FAQ on Ansible Community Collections Bubbleplot

In Issue #6 of the Bullhorn I showed off a bubbleplot of contributors within the Ansible Community Collections. That raised quite a few questions, so I’ll answer them here!

This is going to an “FAQ” style post, so feel feel to page down to see the questions. First though, here’s a refresher of the image:

Community contributors to Ansible Collections

Funky! But also, perhaps, hard to read. So let’s get down to it!

What am I looking at here?

This plot is based on an idea from Jeff Geerling at the recent Ansible Contributor Summit in which he suggested a “heatmap of activity” across the Ansible Community Collections. I liked the idea, and this is the result.

Broadly (details below) you’re seeing a small circle for every module, coloured by the number of unique contributors to that file. The result is a colour map of low-to-high numbers of contributors.

What is the actual data set?

So we start with a list of Git repositories for our Collections, since that means we can just clone them, rather than dealing with APIs, rate limits, etc.

From there, we clone each repo and read the git-log, and since a commit can touch multiple files, we un-nest that so we have a list like:

sha	author	file_changed	repo
12345	me	/path/foo.py	ios
67489	you	/some/else.py	quux

We can then group by (repository,file_changed) and count the number of unique authors for each file.

Crucially, we hang on to the list of names, and repeat the process at the parent directory, and again above that, and so on up the tree. That means we can also calculate the number of authors in each directory/repository.

What do the colours mean?

The intent was to highlight “activity” in some way, and I decided that “bus-factor” was an adjacent concept which we could fold in.

So, I (arbitrarily) picked 5 contributors as a good “middle value” - above this, and we consider ourselves safe from people departing the project; below this, and we’re at risk of having no maintainers. I then picked a colour scale - red for below 5, blue for above 5, passing through white at exactly 5.

So, where you see blue, it’s lots of folk, where it’s red, not so much!

What do the circle sizes mean?

In theory, the circle sizes are related to the number of commits to that file (not authors), but in reality, the circle-packing algorithm has quite a bit of leeway here. Given most of the files will only have a few commits (the mean is 3.6 commits, standard deviation is 2.9) most look the same, but you can see some variation.

How are the directories different to the files?

Recall I said we keep track of the list of authors per-file? That means we can repeat the calculation at each parent level. So if A & B contribute to dir/file1, and B & C contribute to dir/file2 then each file has 2 contributors, but the directory dir has 3.

This leads to some interesting results. Compare vmware which has a strong diverse group of contributors (26 actually) to ansible.windows which has 3. The visual impact of this is very handy when discussing the breadth of our community!

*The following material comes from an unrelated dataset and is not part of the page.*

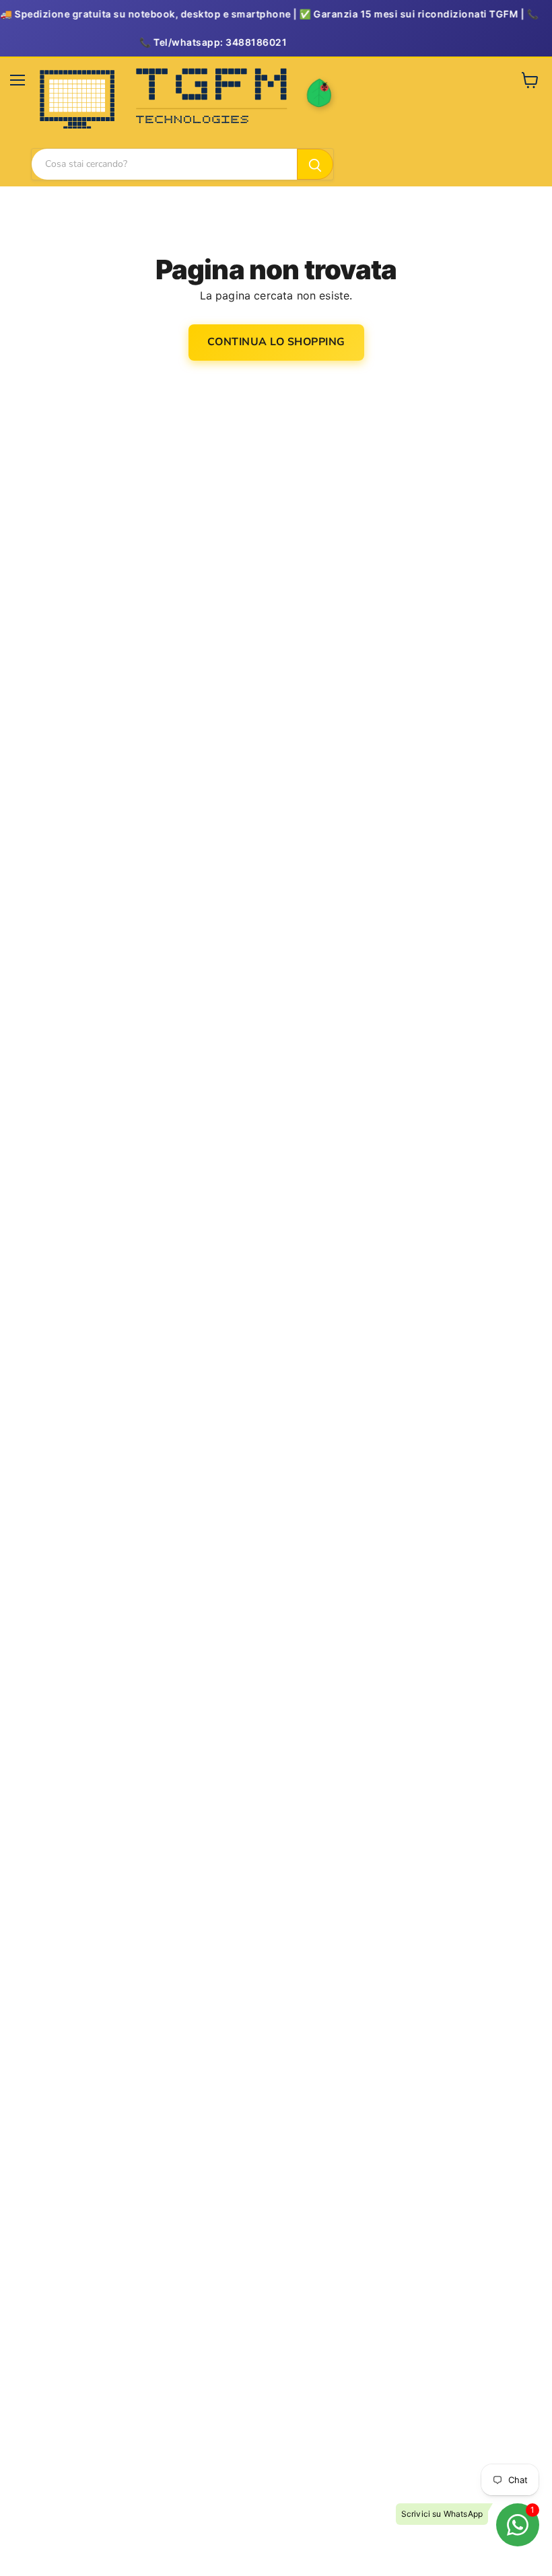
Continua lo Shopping (276, 341)
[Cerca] (315, 164)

Isn’t using `author name` a bit error-prone?

Yes. People do change names or have slightly different git.config setup on different laptops, etc. But it’s not an easy problem to solve, and in this case we’re going for visual impact rather than 100% accuracy.

Estimates vary, but generally the number of double-counting errors due to this is < 10%, so that will do for this.

Couldn’t you just make a table?

Absolutely, and if we were trying to figure out specific things, I would have. But the goal here was a general feel for the situation, and a table doesn’t have the same impact. Tables reward careful study, yes, and are probably more informative too, but it doesn’t get the same attention from around the community. I want to be sure you excellent folk are well-represented!

Why is the list of repos not the same as X?

I got this one a few times, asking why it wasn’t “everything in base” or other such lists. Simply, that didn’t occur to me - but in any case, I wanted to keep consistency with my other tools, which use the list found on our Collections momentum tracker. You can contact me, or Gundalow, if you want to add your collection on the list.

Could you use this for other things?

For sure! We have both the size and colour dimensions to play with, and possibly the alpha (transparency) too, so we can convey a lot of information here.

When I have a moment, I definitely want to try “time since file was last touched” which is another way of looking at “activity”. I’d also like to fold back in the “staff” vs “non-staff” axis that I showed off back in December as I think the interplay of these two is interesting. Diversity would be another one (but calculating scores for that is notoriously hard and full of bias…).

If you have any other ideas for bubbleplots, do get in touch!

Fin

That’s all for now, folks. I hope it was informative - see you next time!